El Viernes Santo es el día en que el «amor hasta el extremo» se hace silencio, herida y entrega total. Si el jueves celebrábamos el don de la Eucaristía, hoy contemplamos el precio que Jesús pagó por ese pan compartido: su propia vida entregada en el madero.

Al recorrer el camino del Calvario, no asistimos a la derrota de un hombre, sino a la victoria definitiva de un Dios que decide no defenderse para poder abrazarnos a todos. En la Pasión, Jesús no solo carga con una cruz de madera; carga con cada una de nuestras soledades, con nuestras traiciones y con ese peso invisible que a veces nos impide levantar la mirada.

En el madero, la desnudez de Cristo se convierte en su mayor elocuencia. Ya no hay parábolas ni gestos milagrosos, solo un cuerpo que se rompe por puro amor. Al contemplar la Cruz, descubrimos que Dios no es alguien que mira nuestro sufrimiento desde la distancia, sino alguien que se introduce en él, que lo habita y que lo transforma desde dentro. Sus brazos extendidos son el gesto eterno de una acogida que no excluye a nadie: allí caben el buen ladrón, el centurión confundido y todos nosotros, que a menudo observamos de lejos sin saber muy bien qué decir. Es el momento en que el amor deja de ser una palabra para convertirse en una entrega que no se reserva ni una gota de sangre.

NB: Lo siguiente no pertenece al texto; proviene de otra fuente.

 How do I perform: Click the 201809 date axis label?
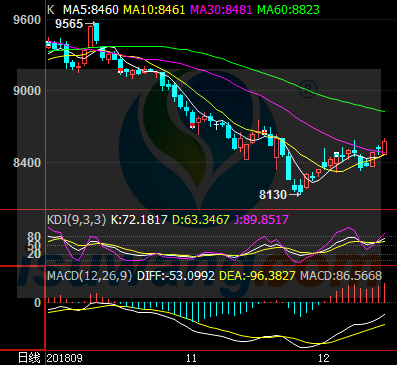click(65, 358)

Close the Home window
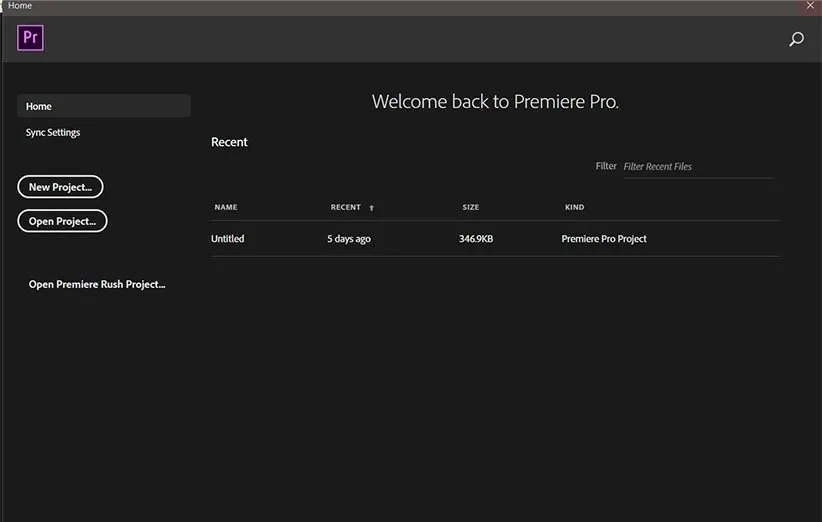click(810, 6)
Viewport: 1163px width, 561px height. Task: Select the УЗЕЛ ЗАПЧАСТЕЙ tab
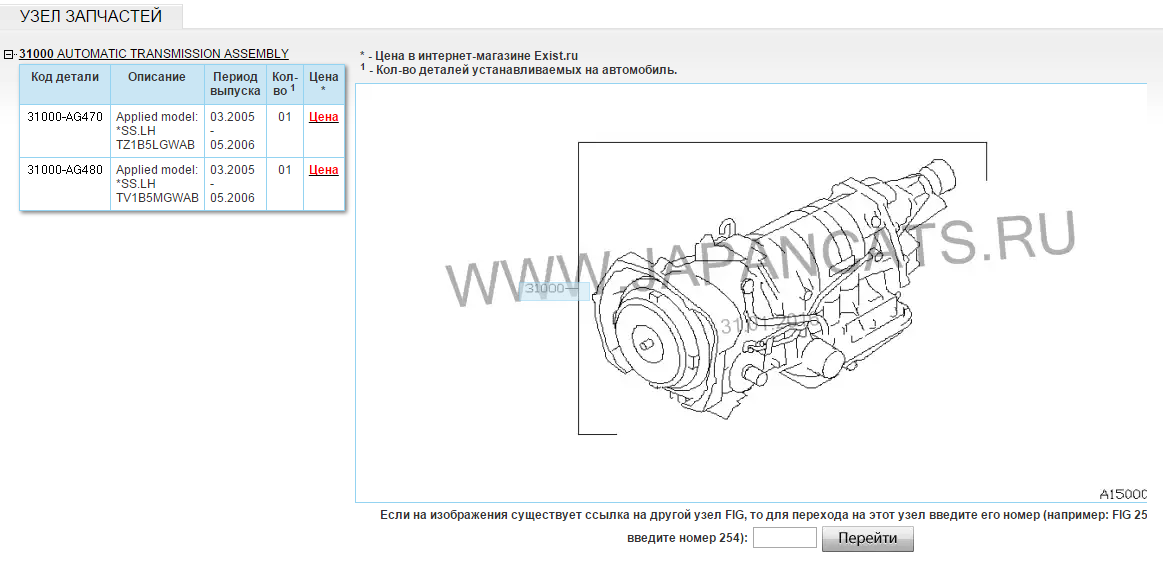tap(91, 15)
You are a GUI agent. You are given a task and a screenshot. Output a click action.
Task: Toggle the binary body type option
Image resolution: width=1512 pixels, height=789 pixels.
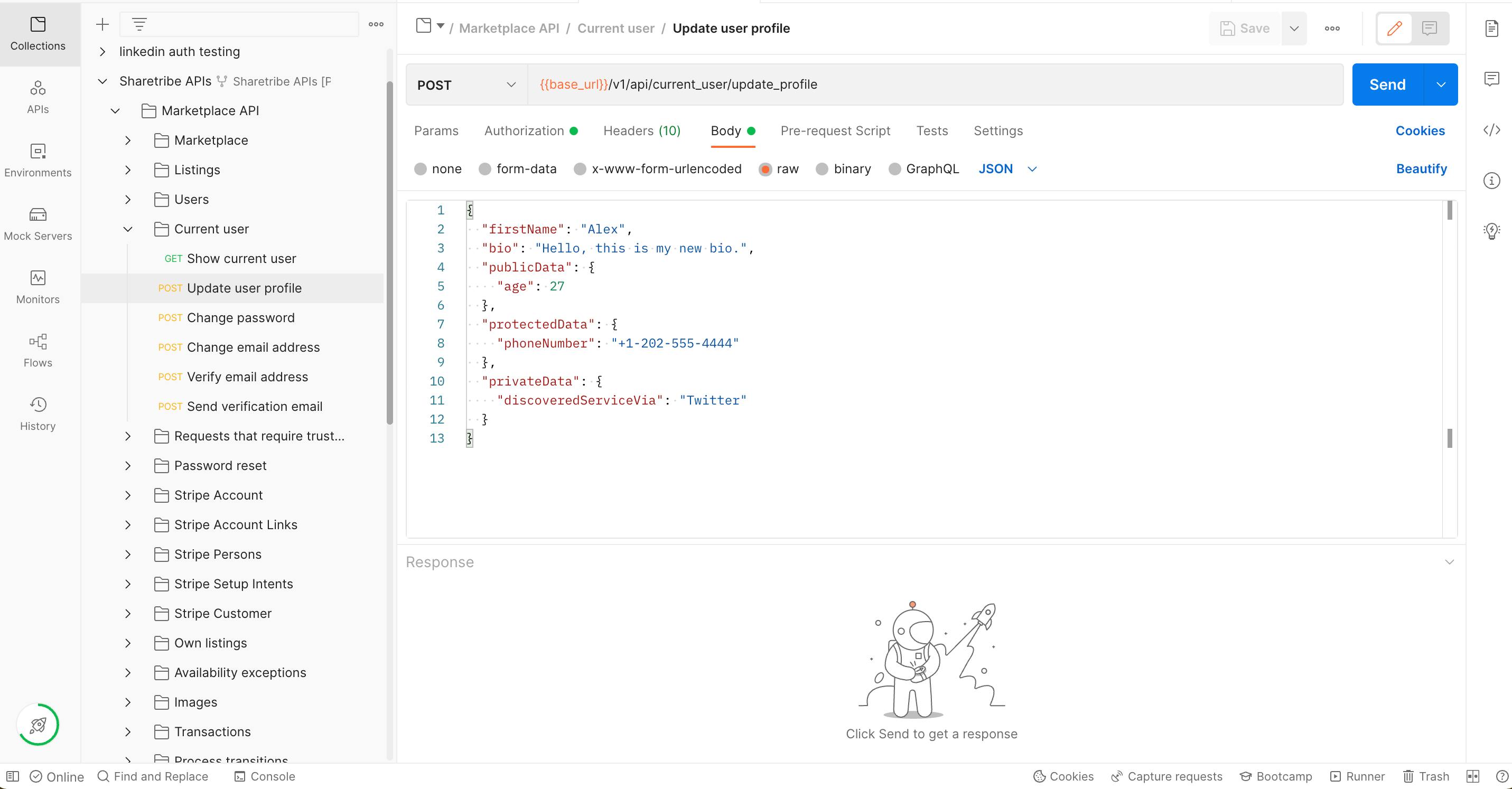coord(822,168)
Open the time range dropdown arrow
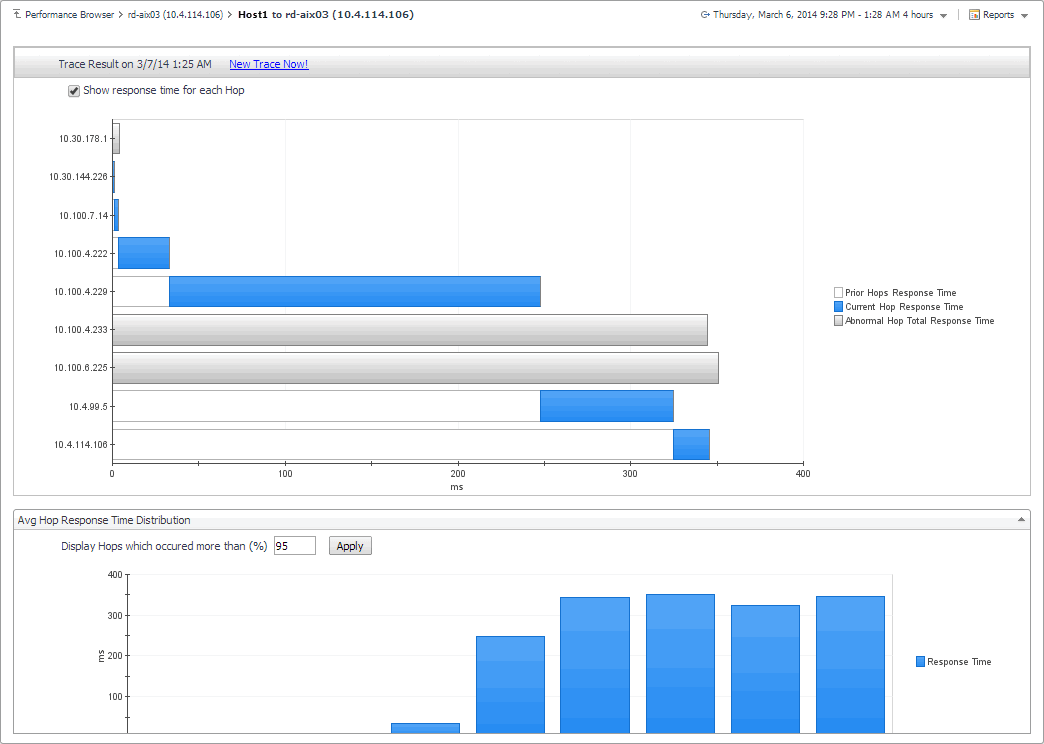 click(x=944, y=16)
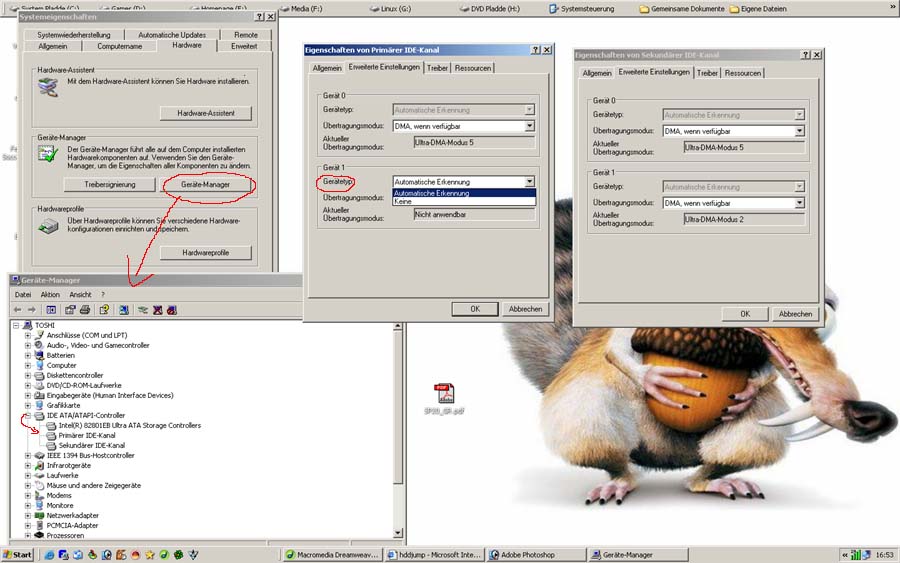Switch to Ressourcen tab in Sekundärer IDE-Kanal dialog
This screenshot has width=900, height=563.
742,73
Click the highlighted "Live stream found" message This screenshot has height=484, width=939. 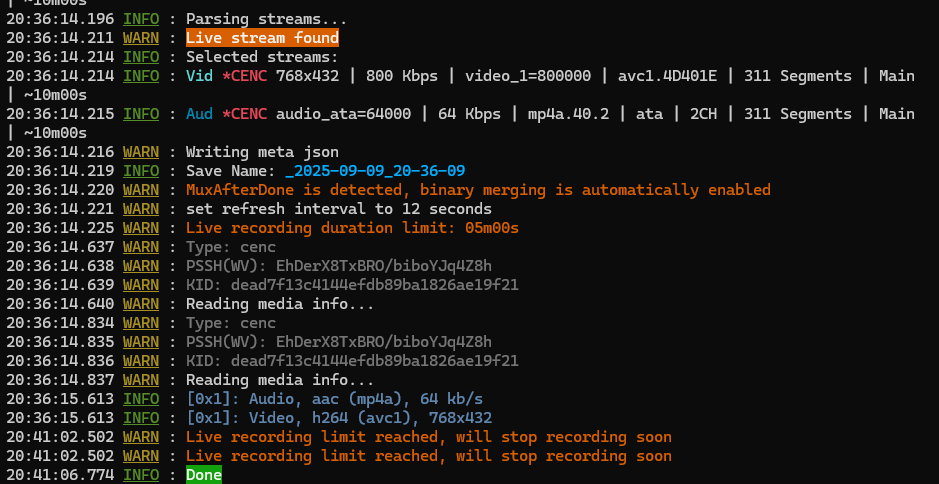(x=262, y=38)
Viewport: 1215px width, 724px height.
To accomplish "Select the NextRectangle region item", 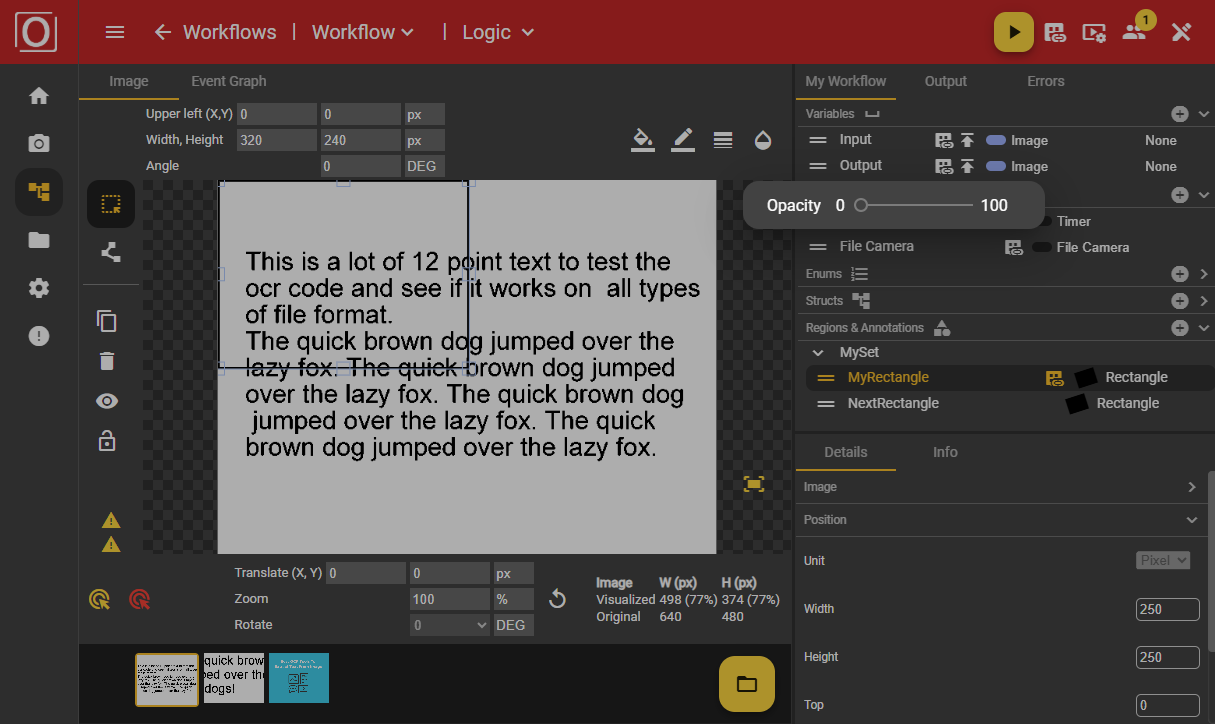I will click(893, 403).
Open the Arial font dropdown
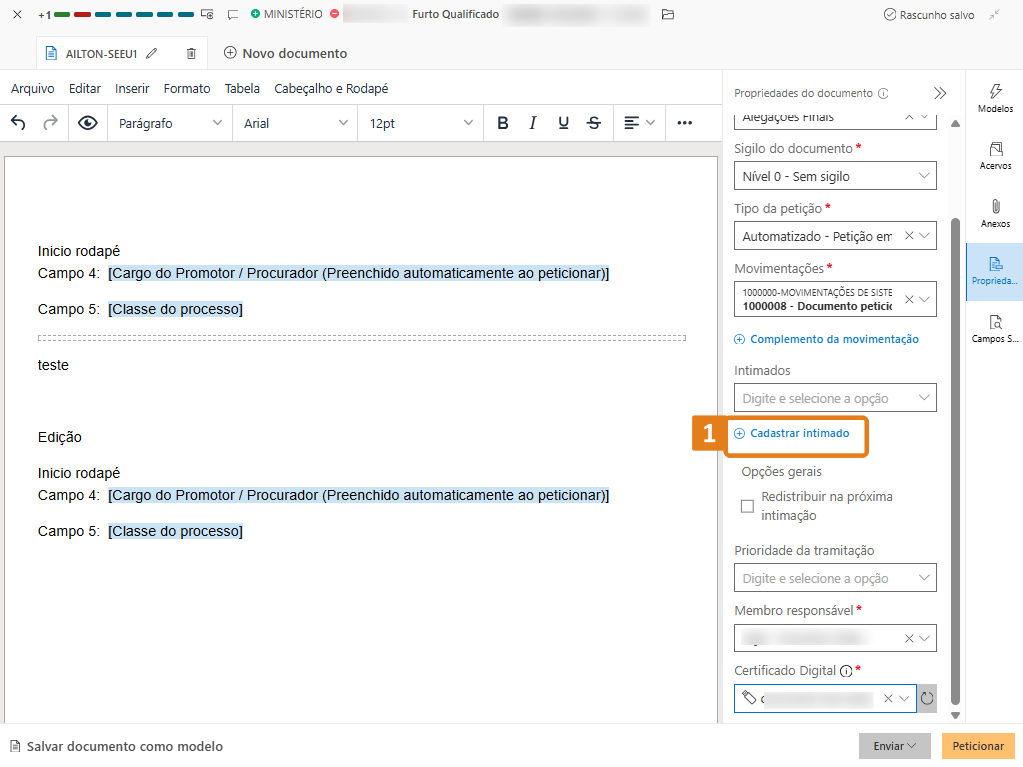1023x767 pixels. tap(295, 123)
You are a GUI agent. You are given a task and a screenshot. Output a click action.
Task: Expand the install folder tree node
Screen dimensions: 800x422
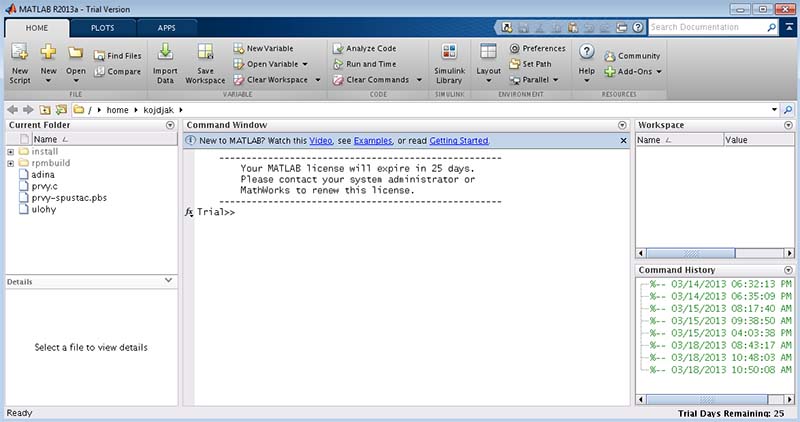pos(10,151)
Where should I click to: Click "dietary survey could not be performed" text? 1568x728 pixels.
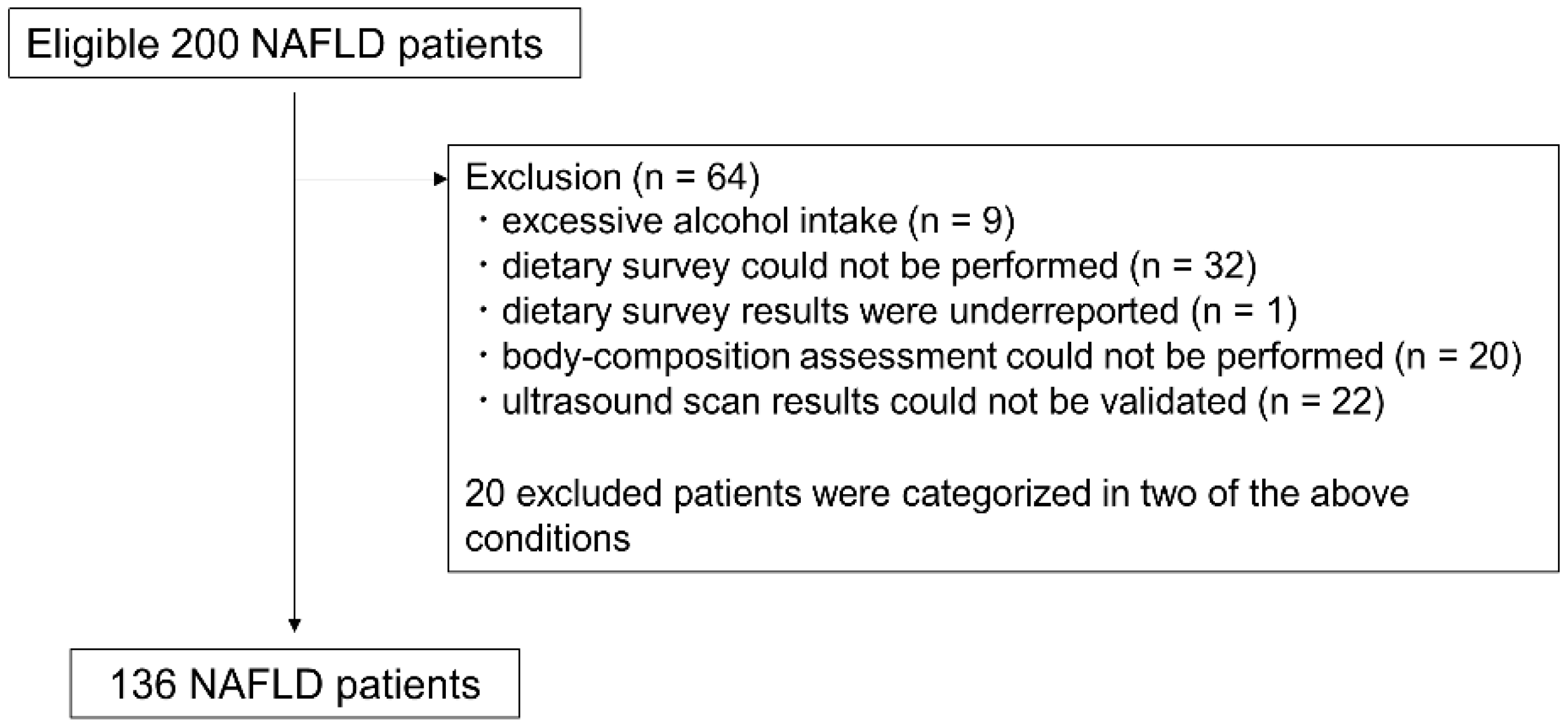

Adorar la Cruz este viernes no es rendir culto al dolor, sino reconocer la fuente de nuestra esperanza. En el grito de Jesús y en su último aliento, se abre un horizonte nuevo donde la muerte ya no tiene la última palabra. Ante el crucificado, sobran las explicaciones teológicas y solo queda el silencio agradecido de quien se sabe rescatado. Salimos del templo con el corazón sobrecogido, pero no vacío, llevando con nosotros la certeza de que no hay abismo tan profundo donde no haya llegado ya la mano de Dios. Hoy la Iglesia calla, vela y espera, porque sabemos que ese amor que se ha entregado hasta el final es el único capaz de vencer para siempre a la oscuridad.